Maiden no se sorprende, como era de esperar. A Maiden no le sorprende nada. ¡Me encanta! Es tan retorcido que ya ha valorado antes que tú cualquier posibilidad retorcida que a ti se te pueda ocurrir. Ciertamente es el Diablo en persona. No es que sea un íncubo, es decir, un hombre poseído por el Diablo. No, nada de eso, Maiden es Satán en persona. Y papá lo sabía…

Claro que a Maiden le gusta jugar. ¡Es su debilidad!

—¿Ahora?

Asiento.

—¿Aquí?

Asiento.

—Vaya, sí que estás loca.

—Como tú…

—Desde luego.

Hago un gesto con la cabeza para indicarle una puerta. Está justo al otro lado de la sala. Es la puerta del cuarto de baño. Maiden me regala otra de sus sonrisas maliciosas. Y asiente. Está conforme. Le mola mi proposición indecente.

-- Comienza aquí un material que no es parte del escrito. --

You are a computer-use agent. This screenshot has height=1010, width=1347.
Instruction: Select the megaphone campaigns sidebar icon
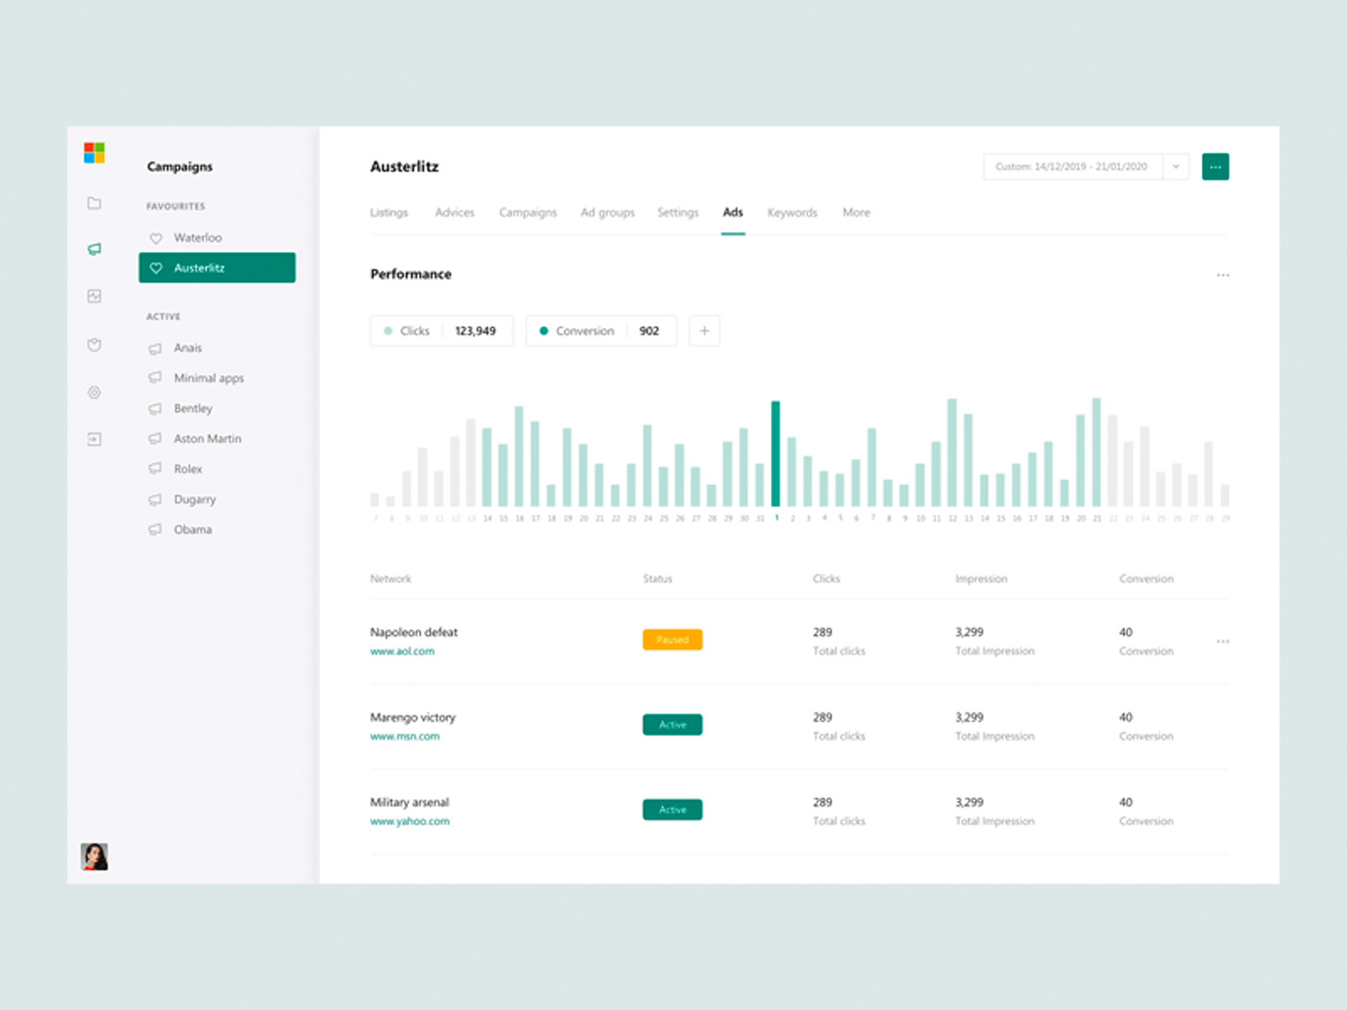(94, 249)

—Muuu bien –dice, redondeando los labios, como si tuviese una pelota de golf en la boca.

Luego se encamina, ni corto ni perezoso, a nuestro improvisado nido de amor. Que yo le he indicado. ¡Me chifla que los hombres obedezcan a pies juntillas mis órdenes! Eso me hace sentirme una verdadera Cleopatra… ¡Quiero tener a mis pies a todos los hombres del mundo! Eso es ser feminista, chicas. Nada de pancartas y reclamas. Nada de manifestaciones. ¡Yo los jodo vivos con mis armas de mujer! Y los manejo como a marionetas. ¡Son tan imbéciles! Pobrecitos… Tan incautos, tan cándidos. Nunca se caen de la parra, los muy inútiles.

Pero no los odio ni los desprecio, aunque parezca lo contrario. ¡Los adoro! ¡Si no fuese por ellos yo no sería una puta ninfómana ni me lo pasaría tan bien como me lo paso a su costa, gracias a ellos, a sus cuerpos! ¡Gracias a sus pollas!